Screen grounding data
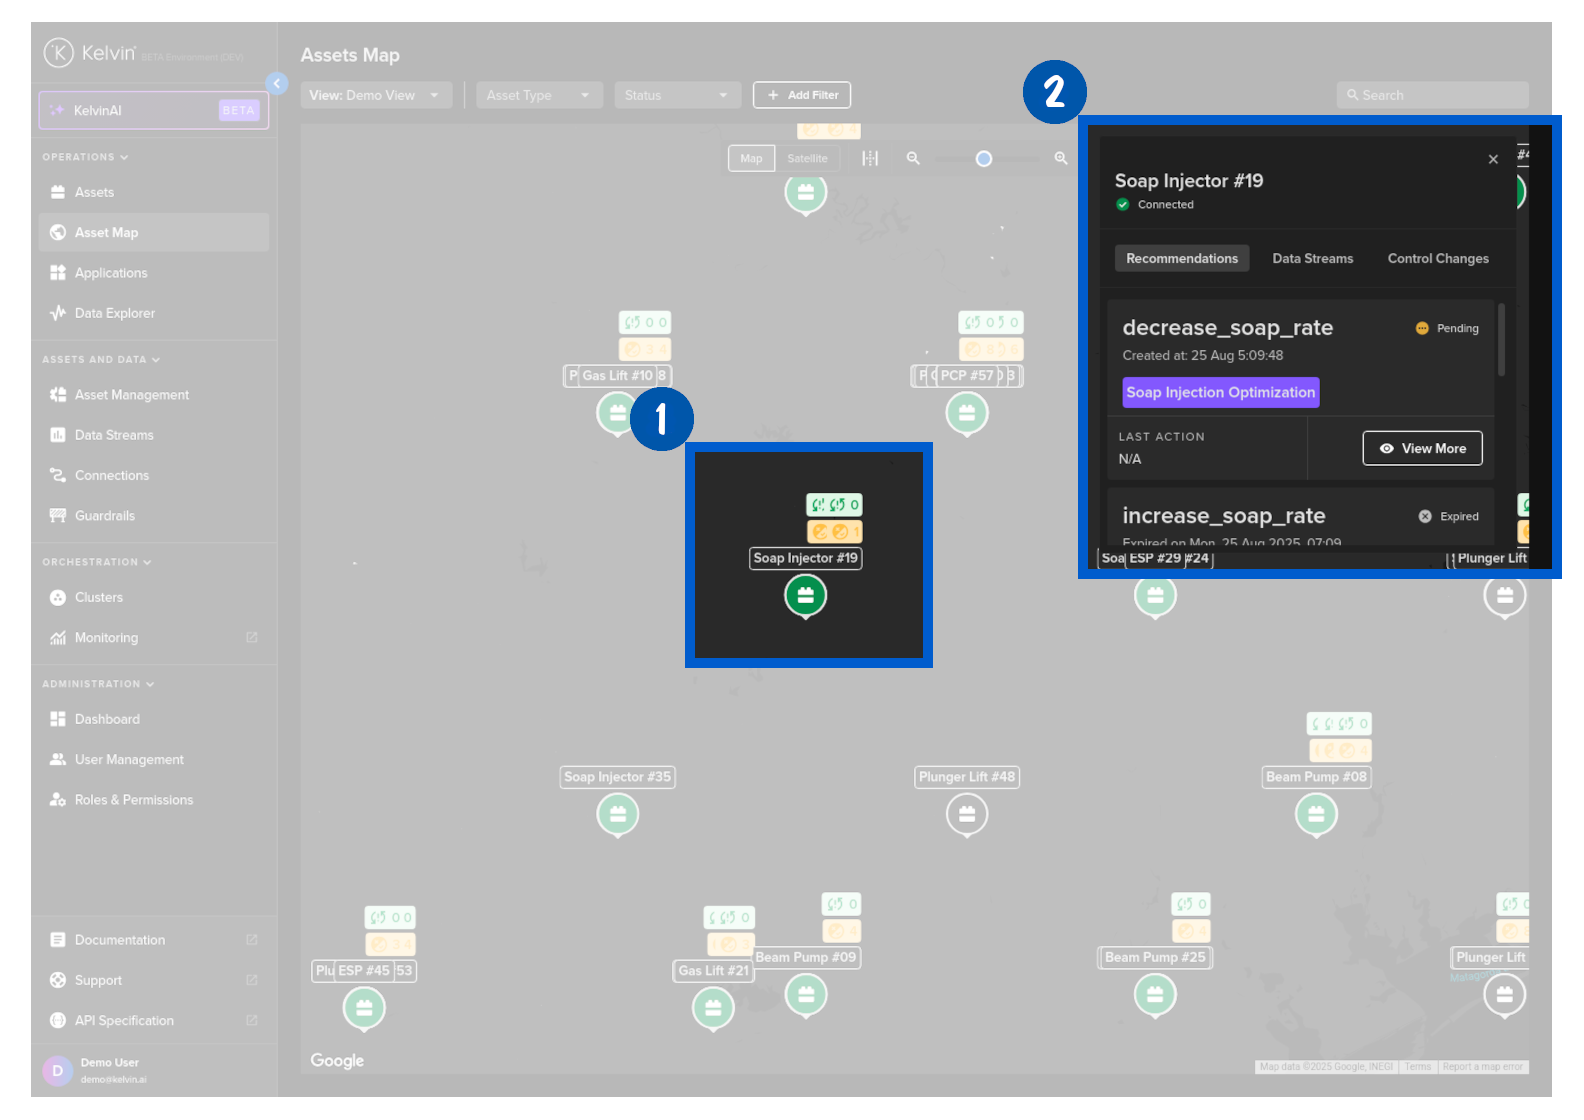Close the Soap Injector #19 panel
This screenshot has width=1584, height=1120.
1493,159
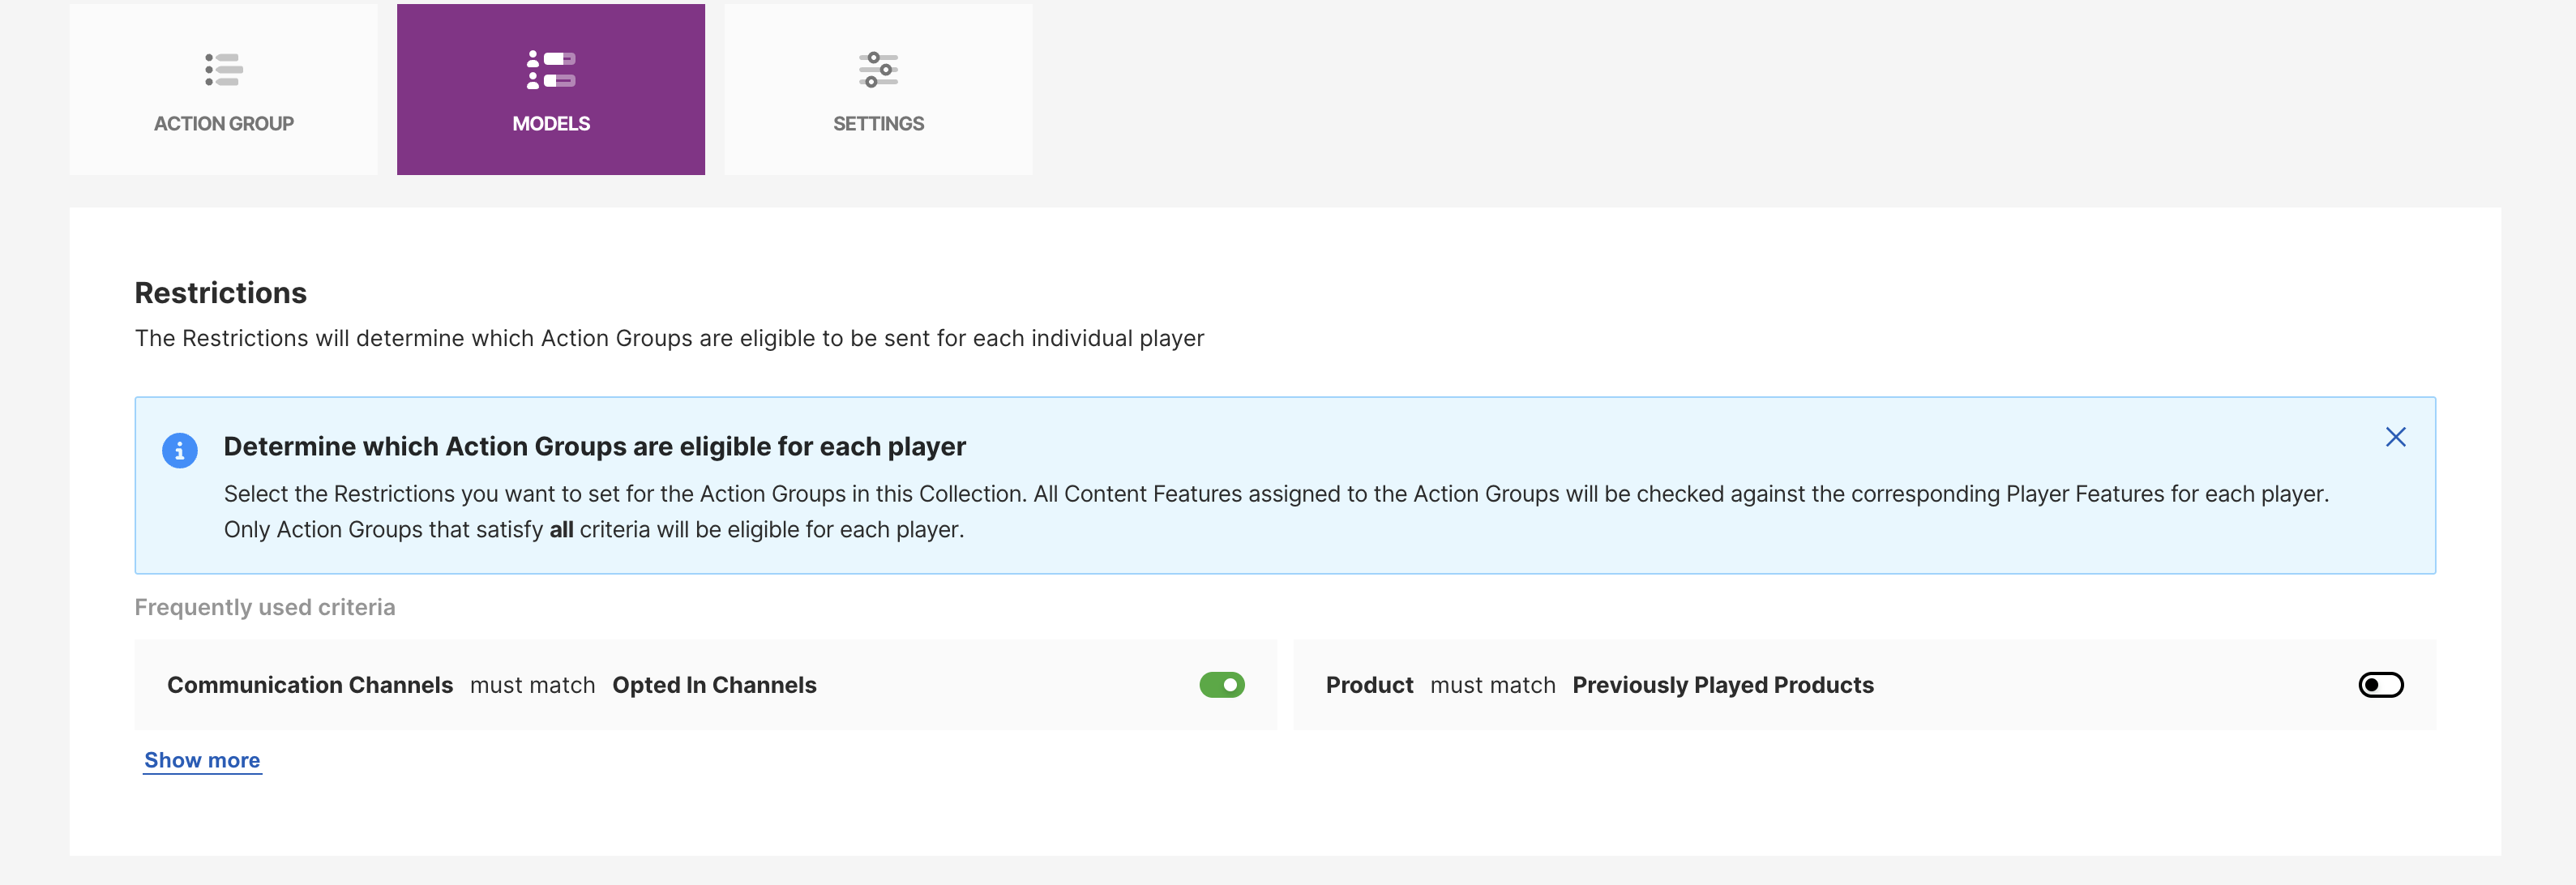Disable Communication Channels restriction toggle
Image resolution: width=2576 pixels, height=885 pixels.
tap(1221, 685)
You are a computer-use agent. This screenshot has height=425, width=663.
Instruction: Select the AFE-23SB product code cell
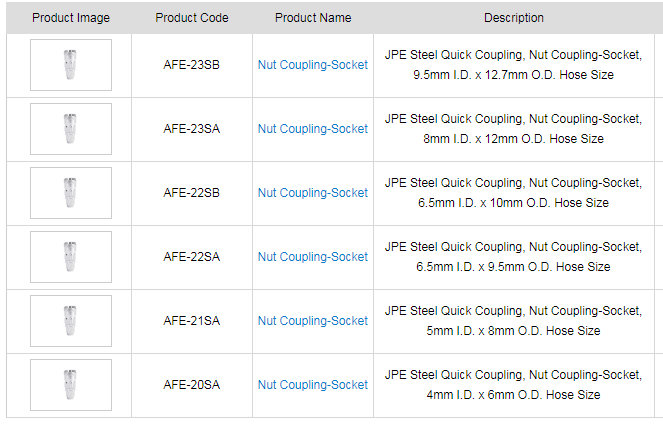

WHAT YOU WILL DO
Arrange every line of the data above as a Markdown table with the columns Row and Line, giving each line its row number and skipping blank lines. Leave the pictures out of your answer.

ANSWER FOR THE TASK
| Row | Line |
|---|---|
| 1 | Close the Soap Injector #19 panel |
| 2 | This screenshot has width=1584, height=1120. |
| 3 | 1493,159 |
| 4 | Disable Communication Channels restriction toggle |
| 5 | Image resolution: width=2576 pixels, height=885 pixels. |
| 6 | tap(1221, 685) |
| 7 | You are a computer-use agent. This screenshot has height=425, width=663. |
| 8 | Instruction: Select the AFE-23SB product code cell |